A silence fell in the room. O’Leary walked to the window, pulled the heavy, mulberry-coloured drapes aside, and stood there for a moment. The world outside was sodden and cold; the dense green shrubbery strange and unfamiliar with its fallen leaves rotting and its heavy branches dripping. The piano in the alcove opposite me was shrouded with a great black velvet cover, but it seemed to me that ghostly fingers took up the first haunting strains of the C Sharp Minor Prelude. I stirred impatiently and O’Leary turned to face Corole, who sat sullenly still in the davenport, her fingernails digging into an orange pillow.

“Come, Miss Letheny. Give up the radium and tell me the whole truth.”

“I have not got the radium. If you don’t believe me you can search the house.”

“The house has already been searched. Your maid was ordered not to tell you. It was done yesterday while you were—out.”

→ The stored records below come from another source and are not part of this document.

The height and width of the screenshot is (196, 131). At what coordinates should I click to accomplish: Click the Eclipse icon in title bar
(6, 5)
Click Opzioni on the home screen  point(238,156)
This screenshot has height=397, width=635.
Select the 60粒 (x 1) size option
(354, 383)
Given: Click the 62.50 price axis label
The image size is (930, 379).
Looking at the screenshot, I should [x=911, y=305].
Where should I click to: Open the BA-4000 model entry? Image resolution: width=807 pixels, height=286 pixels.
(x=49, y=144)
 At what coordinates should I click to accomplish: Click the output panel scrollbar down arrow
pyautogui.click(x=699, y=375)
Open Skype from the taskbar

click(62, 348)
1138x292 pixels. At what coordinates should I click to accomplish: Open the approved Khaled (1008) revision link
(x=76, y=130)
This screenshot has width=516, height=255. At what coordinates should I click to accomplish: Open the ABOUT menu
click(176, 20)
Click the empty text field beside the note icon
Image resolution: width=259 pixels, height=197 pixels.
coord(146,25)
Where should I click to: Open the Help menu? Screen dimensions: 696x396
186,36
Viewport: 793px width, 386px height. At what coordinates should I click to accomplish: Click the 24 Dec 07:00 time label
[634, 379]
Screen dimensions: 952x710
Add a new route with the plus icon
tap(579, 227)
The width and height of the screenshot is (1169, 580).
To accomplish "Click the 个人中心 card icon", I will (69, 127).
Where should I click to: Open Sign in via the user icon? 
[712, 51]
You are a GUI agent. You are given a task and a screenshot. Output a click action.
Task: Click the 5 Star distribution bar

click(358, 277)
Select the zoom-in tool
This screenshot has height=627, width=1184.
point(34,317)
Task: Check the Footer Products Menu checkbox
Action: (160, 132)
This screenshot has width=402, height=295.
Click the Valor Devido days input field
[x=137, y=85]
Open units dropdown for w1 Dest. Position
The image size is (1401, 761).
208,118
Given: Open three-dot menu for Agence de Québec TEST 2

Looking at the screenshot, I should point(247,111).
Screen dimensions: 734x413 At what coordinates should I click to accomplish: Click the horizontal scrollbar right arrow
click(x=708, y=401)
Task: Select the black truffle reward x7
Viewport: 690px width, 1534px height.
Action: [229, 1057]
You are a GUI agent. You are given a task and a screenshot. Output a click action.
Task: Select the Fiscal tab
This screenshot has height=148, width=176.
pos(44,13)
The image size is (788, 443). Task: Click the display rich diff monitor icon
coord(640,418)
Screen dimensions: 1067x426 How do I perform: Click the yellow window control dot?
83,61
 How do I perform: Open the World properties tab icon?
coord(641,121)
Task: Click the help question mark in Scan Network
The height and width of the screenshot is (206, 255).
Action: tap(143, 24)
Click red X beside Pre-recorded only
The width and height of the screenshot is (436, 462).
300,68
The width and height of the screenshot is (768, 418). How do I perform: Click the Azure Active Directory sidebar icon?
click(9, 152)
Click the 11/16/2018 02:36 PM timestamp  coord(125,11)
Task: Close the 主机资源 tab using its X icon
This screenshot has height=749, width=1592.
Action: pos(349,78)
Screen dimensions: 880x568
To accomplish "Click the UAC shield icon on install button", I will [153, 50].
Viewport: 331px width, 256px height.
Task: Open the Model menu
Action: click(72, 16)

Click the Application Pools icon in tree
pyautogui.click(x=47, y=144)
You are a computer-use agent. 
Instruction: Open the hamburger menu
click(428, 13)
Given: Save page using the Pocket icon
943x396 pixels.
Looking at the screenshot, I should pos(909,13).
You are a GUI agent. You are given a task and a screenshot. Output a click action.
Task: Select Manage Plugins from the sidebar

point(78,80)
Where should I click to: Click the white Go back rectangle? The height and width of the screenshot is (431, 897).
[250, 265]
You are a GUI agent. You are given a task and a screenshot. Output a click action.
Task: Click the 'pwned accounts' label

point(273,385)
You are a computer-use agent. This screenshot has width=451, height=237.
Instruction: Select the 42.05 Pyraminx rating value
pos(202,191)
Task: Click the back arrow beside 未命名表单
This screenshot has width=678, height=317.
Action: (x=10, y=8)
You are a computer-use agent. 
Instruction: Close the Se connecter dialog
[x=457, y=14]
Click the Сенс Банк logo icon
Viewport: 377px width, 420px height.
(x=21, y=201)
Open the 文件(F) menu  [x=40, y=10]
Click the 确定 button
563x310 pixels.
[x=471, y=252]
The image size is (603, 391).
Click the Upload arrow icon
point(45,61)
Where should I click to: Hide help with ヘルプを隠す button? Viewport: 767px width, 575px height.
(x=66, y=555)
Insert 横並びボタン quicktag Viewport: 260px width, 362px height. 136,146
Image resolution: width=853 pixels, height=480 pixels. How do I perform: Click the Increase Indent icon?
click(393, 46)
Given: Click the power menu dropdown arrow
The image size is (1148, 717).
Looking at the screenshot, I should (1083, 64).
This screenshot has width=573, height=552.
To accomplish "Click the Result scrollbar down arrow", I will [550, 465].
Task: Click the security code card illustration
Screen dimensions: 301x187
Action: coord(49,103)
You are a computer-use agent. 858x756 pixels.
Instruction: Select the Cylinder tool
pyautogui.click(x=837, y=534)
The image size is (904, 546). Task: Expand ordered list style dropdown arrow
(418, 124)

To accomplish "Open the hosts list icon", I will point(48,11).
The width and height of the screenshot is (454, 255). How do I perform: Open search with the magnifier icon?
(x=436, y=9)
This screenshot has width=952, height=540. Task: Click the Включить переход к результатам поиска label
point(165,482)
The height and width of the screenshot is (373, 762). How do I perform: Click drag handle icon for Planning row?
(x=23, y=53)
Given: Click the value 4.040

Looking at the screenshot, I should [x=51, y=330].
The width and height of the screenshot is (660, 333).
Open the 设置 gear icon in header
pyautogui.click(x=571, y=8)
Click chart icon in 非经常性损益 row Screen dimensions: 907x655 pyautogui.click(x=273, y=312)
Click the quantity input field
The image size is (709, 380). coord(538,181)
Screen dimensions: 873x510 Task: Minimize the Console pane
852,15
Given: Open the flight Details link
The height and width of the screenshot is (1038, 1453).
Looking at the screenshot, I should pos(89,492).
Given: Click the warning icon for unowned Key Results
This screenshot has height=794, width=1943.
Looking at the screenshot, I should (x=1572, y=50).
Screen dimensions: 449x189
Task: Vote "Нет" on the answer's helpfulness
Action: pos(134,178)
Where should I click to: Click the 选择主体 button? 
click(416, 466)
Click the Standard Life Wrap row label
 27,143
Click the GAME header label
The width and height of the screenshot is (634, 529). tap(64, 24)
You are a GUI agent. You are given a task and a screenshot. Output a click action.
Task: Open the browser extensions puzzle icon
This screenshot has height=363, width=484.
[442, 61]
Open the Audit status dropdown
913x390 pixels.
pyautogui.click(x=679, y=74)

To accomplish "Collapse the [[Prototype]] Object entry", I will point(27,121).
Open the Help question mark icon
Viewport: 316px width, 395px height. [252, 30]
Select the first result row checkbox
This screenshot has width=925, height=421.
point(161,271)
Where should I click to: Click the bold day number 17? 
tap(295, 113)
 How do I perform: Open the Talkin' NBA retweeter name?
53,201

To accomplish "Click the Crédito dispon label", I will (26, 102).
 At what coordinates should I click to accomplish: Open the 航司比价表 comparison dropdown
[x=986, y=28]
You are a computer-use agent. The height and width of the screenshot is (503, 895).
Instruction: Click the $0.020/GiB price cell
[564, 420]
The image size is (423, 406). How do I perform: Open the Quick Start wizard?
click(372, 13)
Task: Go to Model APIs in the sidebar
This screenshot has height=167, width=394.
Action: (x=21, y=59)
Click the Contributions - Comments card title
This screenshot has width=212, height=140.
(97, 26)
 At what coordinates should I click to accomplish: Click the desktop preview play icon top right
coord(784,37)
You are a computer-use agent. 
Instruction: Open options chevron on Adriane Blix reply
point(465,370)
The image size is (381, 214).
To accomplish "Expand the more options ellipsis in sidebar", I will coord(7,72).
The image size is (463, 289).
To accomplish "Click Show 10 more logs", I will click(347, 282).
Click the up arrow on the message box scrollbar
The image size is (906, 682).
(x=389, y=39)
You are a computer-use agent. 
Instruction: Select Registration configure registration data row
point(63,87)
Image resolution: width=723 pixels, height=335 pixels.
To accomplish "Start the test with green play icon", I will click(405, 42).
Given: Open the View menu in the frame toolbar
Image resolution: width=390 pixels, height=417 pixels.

“While I was out yesterday—— Tell me, Mr. O’Leary, is anyone else honoured with a—guard? The man from the police department followed me all day yesterday and I suppose is out there now, sitting on the porch railing or somewhere.”

“O’Brien, his name is,” said O’Leary amiably. “No, you are not the only person thus watched.”

“I thought not.” Her eyes glinted with malicious satisfaction. “I thought not. What about Jim Gainsay? And Maida Day?”

“Well, what about them?”

“What about them!” To do Corole justice she did hesitate for the barest fraction of a second before she went on: “Is it possible that you do not know that Maida Day was the last person to talk to Louis?”

There was a pause, during which Corole looked in vain for any change of expression in O’Leary’s face.